- **TASK DETAILS**: Though the records contain pictures, copy none of them; repeat exactly the lines from the one with "How do I perform: Open" to the end.

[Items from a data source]
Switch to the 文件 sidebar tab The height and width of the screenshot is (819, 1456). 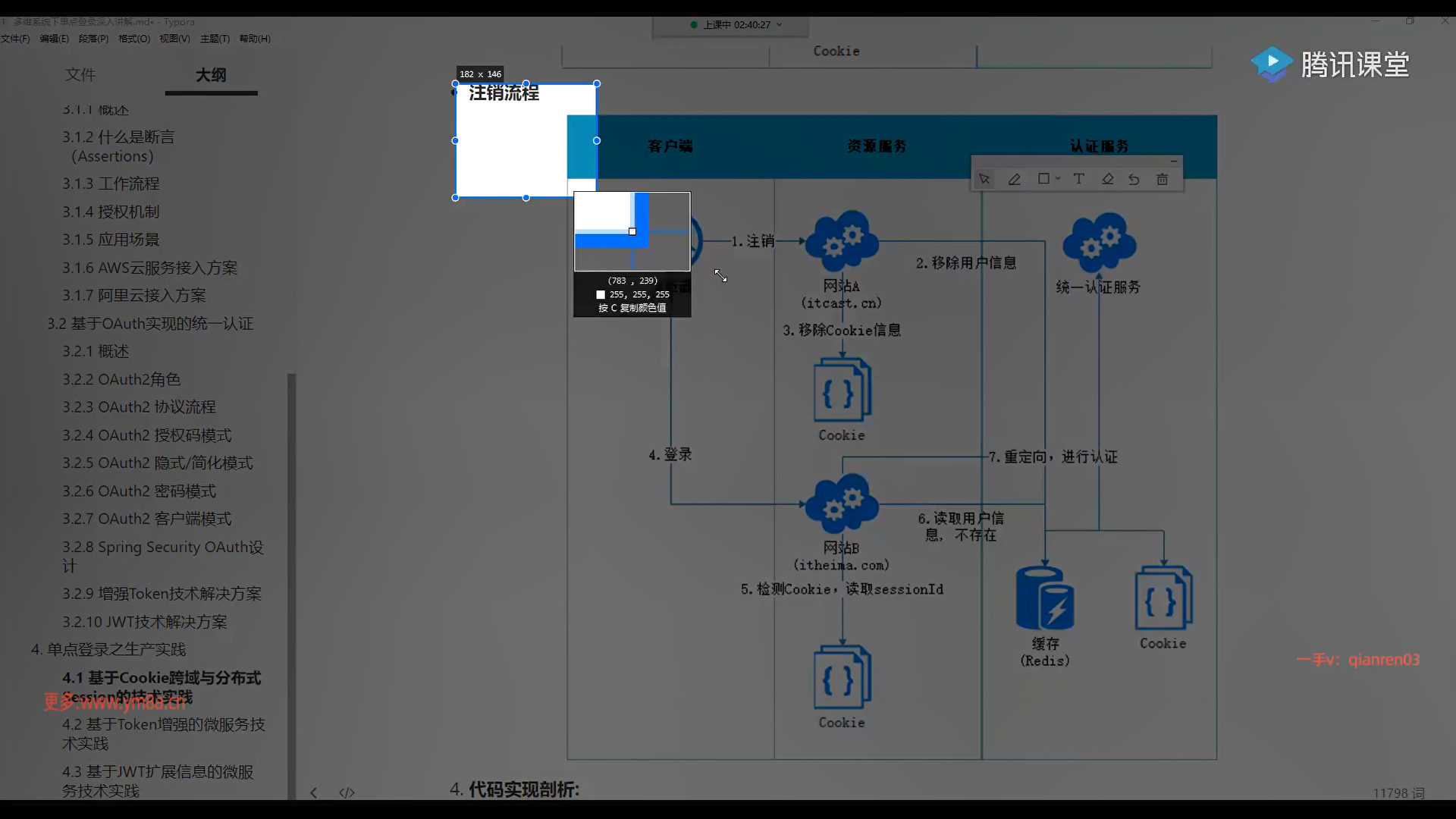(80, 75)
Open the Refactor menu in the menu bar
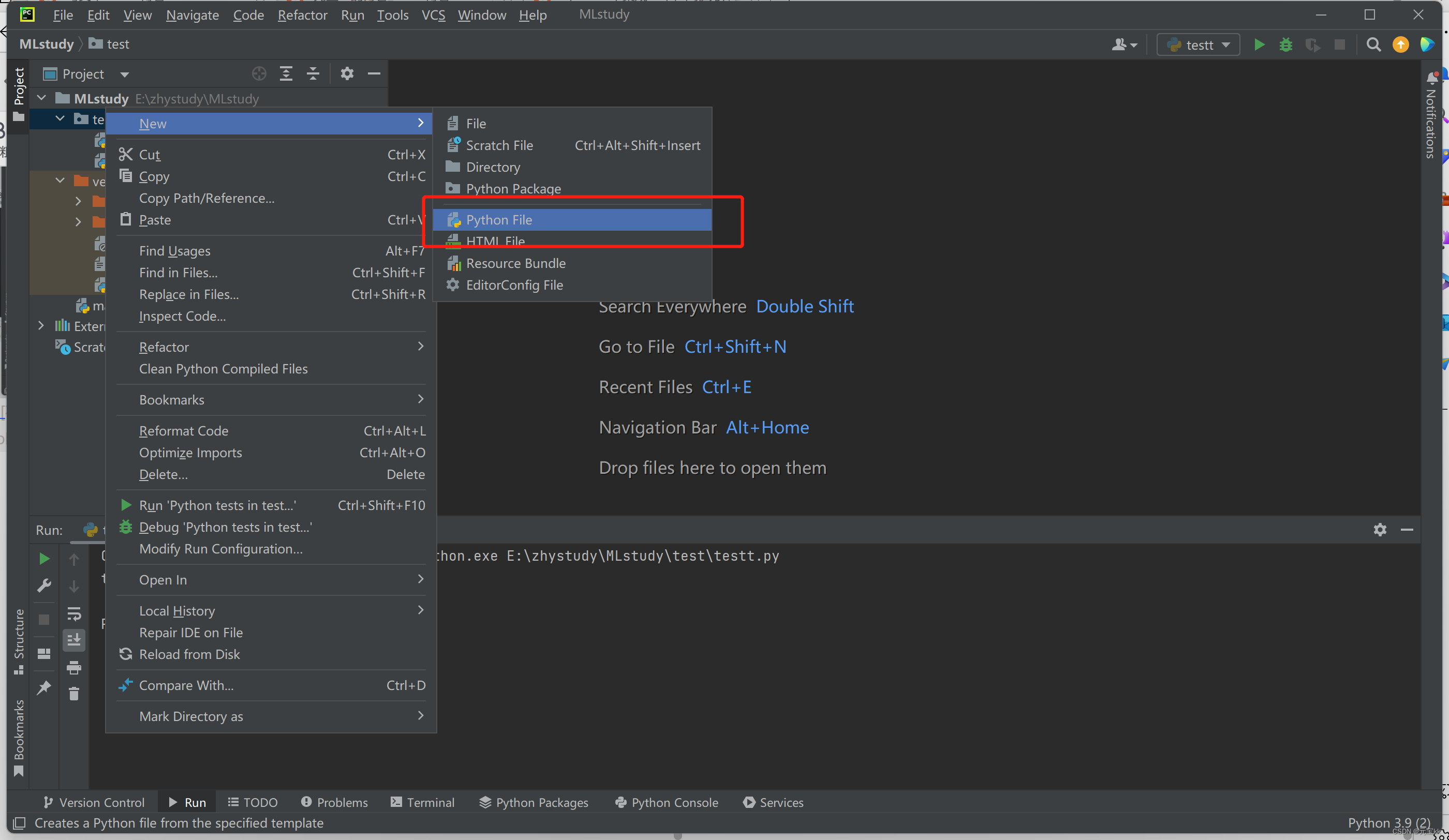The image size is (1449, 840). point(302,15)
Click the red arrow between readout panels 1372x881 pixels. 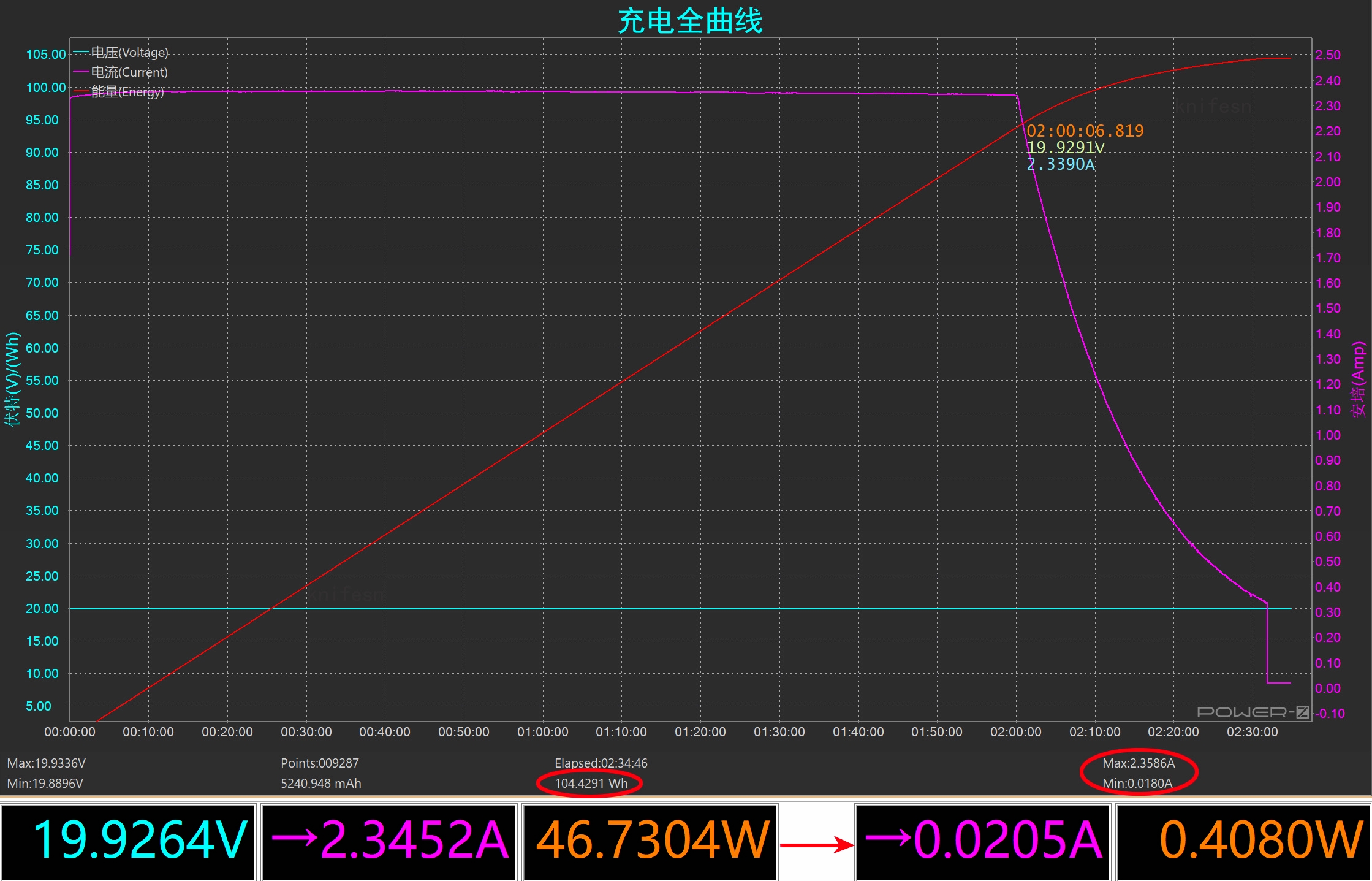point(817,845)
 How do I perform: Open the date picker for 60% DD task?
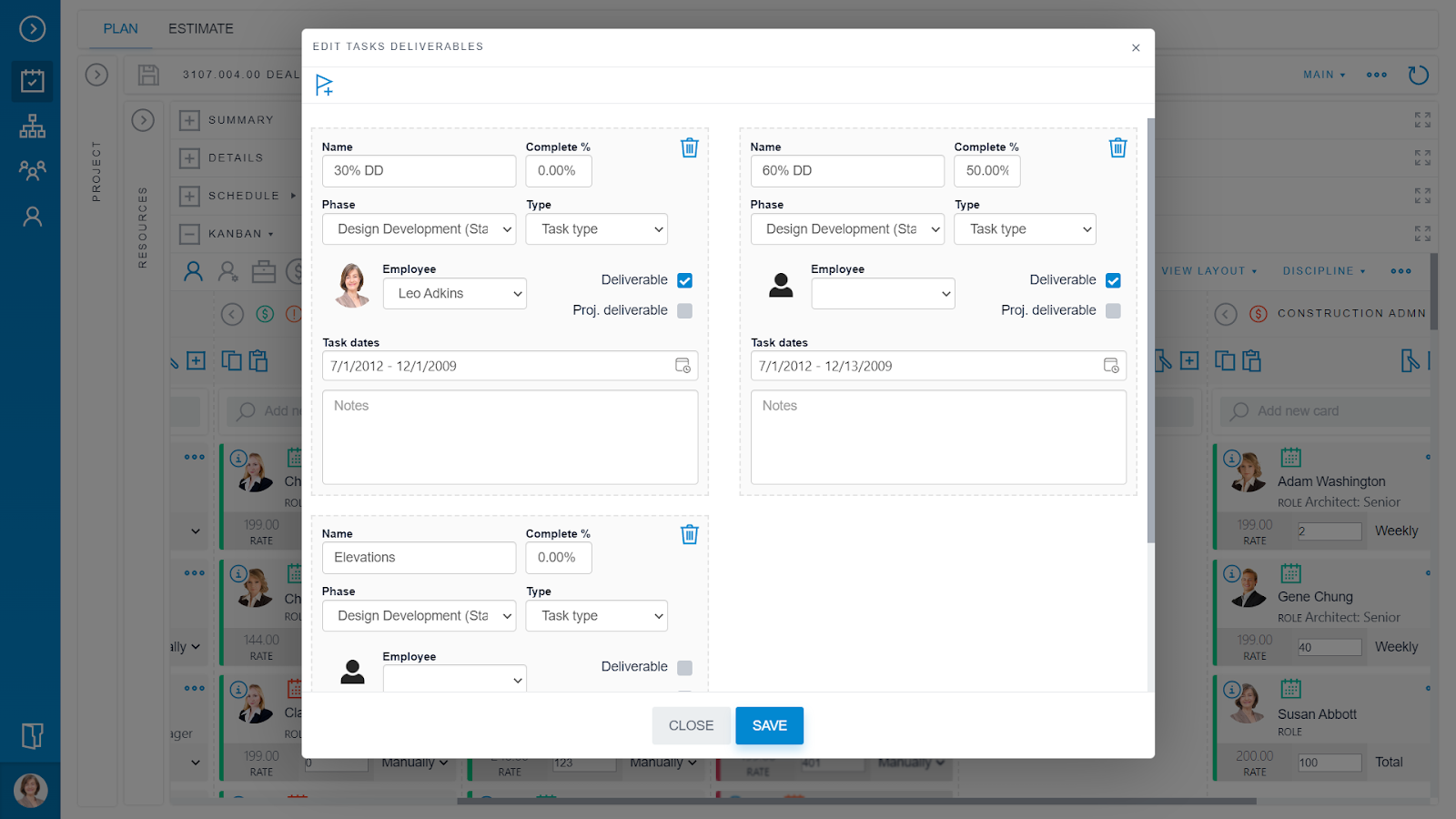(1112, 366)
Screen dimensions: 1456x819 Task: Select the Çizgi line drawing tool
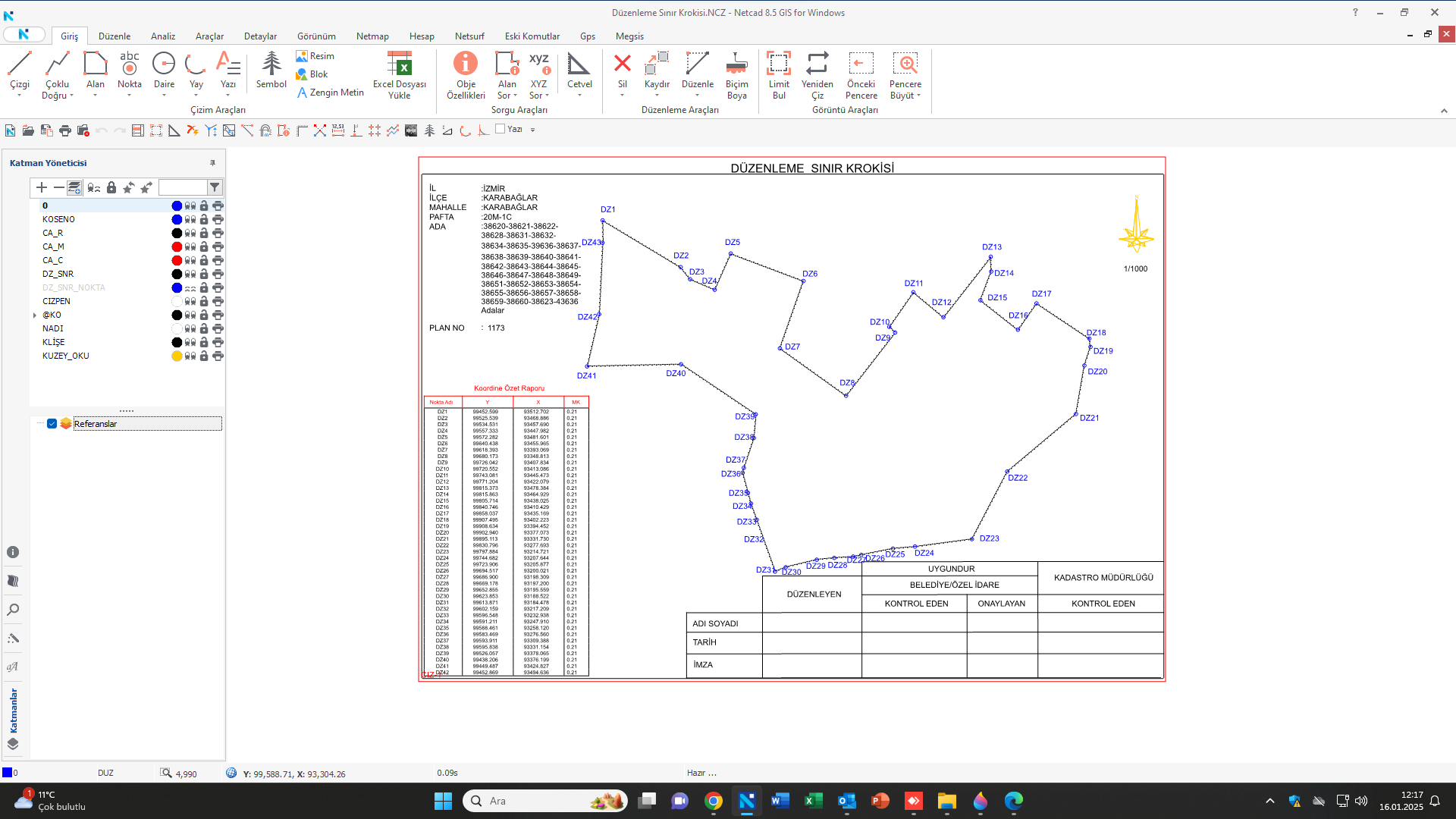(x=20, y=68)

- **ANSWER TO THE PROBLEM**:
 How do I perform: Open the date picker for 60% DD task?
(1112, 366)
Screen dimensions: 1456x819 Task: Select the Çizgi line drawing tool
(x=20, y=68)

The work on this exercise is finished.